Problem description:
From the listing below, reproduce word for word the part that opens with the line containing "Bangladesh (505, 418)" and closes with the line containing "Solicite una muestra gratuita (1295, 709)"; reproduce nothing else.

Listed records:
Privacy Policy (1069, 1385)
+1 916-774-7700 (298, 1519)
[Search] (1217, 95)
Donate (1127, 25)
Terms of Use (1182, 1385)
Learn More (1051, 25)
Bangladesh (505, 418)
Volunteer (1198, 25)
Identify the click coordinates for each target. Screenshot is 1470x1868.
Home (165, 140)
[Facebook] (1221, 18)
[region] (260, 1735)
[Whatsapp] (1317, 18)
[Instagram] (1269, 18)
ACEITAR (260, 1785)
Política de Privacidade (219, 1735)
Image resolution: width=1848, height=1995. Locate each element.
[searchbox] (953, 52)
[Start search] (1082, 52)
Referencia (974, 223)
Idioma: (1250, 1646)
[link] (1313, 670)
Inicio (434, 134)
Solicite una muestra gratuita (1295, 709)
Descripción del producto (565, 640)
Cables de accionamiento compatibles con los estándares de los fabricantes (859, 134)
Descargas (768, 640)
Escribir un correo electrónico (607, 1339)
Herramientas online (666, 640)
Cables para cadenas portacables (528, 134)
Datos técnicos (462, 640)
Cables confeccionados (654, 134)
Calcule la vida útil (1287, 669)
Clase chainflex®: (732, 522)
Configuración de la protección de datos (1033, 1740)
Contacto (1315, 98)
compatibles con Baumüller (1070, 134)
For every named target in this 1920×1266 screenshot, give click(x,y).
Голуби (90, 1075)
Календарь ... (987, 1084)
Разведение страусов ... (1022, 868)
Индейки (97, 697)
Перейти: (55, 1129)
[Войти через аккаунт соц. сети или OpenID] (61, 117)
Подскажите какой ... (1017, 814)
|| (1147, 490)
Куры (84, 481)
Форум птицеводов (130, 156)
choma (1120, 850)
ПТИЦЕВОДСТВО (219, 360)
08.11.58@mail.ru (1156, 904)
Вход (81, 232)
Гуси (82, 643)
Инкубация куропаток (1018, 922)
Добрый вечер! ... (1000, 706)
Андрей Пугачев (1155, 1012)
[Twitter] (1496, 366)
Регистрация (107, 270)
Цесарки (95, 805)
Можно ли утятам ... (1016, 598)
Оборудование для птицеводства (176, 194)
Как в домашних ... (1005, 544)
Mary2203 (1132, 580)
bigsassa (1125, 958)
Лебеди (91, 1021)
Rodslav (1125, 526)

Finished exercise:
Bangladesh (505, 418)
Volunteer (1198, 25)
Identify the click coordinates for each target. Screenshot is 1470x1868.
Home (165, 140)
[Facebook] (1221, 18)
[region] (260, 1735)
[Whatsapp] (1317, 18)
[Instagram] (1269, 18)
ACEITAR (260, 1785)
Política de Privacidade (219, 1735)
Image resolution: width=1848, height=1995. Locate each element.
[searchbox] (953, 52)
[Start search] (1082, 52)
Referencia (974, 223)
Idioma: (1250, 1646)
[link] (1313, 670)
Inicio (434, 134)
Solicite una muestra gratuita (1295, 709)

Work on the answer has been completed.